───── PAGE TEXT

WITH THE help of NASA's most powerful space telescope ever, researchers have captured images that offer a glimpse into the early history of the universe.

Earlier this year, NASA launched the James Webb Space Telescope, the £8.4billion spiritual successor to the Hubble, offering an unprecedented insight into the universe. Now using that powerful orbiting device, researchers have captured two new images which show what may be among the earliest galaxies ever observed. These images have captured objects from more than 13 billion years ago, offering an even wider field of view than Webb's First Deep Field image, which vowed the world when it was first unveiled last month.

The team of researchers spotted one particular object, which they believe was formed just 290 million years after the Big Bang.

The object was dubbed Maisie's galaxy in honour of project head Steven Finkelstein's daughter.

The findings have yet to be peer-reviewed, and are currently published on the preprint server arXiv.

Once confirmed, Maisie’s galaxy would be one of the earliest ever observed, which suggests that galaxies began forming in the universe much earlier than astronomers previously thought.

──────────

• [AIM OF THE TASK]:
Transcribe the passage on the Webb telescope's early-galaxy images, starting at "Earlier this year, NASA" and ending at "preprint server arXiv.".

───── STORED DATA

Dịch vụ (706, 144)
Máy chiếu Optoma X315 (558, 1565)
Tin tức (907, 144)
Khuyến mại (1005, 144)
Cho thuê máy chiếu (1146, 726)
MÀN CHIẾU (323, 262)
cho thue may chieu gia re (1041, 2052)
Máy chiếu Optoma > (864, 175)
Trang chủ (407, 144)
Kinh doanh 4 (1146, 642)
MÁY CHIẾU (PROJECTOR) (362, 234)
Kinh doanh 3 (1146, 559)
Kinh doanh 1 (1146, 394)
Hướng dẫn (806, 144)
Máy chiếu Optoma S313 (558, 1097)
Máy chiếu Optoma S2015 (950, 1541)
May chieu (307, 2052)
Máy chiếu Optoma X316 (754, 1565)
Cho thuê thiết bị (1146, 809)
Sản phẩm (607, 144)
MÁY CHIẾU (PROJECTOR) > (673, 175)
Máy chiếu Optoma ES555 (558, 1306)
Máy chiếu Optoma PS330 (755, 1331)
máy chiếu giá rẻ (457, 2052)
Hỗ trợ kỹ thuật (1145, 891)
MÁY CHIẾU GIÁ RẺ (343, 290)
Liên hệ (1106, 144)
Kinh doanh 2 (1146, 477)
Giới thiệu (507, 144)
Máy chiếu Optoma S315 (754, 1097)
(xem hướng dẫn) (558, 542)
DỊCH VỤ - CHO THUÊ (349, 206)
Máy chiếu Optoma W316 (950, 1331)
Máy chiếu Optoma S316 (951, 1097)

──────────

• [SOLVED PROBLEM]:
Earlier this year, NASA launched the James Webb Space Telescope, the £8.4billion spiritual successor to the Hubble, offering an unprecedented insight into the universe. Now using that powerful orbiting device, researchers have captured two new images which show what may be among the earliest galaxies ever observed. These images have captured objects from more than 13 billion years ago, offering an even wider field of view than Webb's First Deep Field image, which vowed the world when it was first unveiled last month.

The team of researchers spotted one particular object, which they believe was formed just 290 million years after the Big Bang.

The object was dubbed Maisie's galaxy in honour of project head Steven Finkelstein's daughter.

The findings have yet to be peer-reviewed, and are currently published on the preprint server arXiv.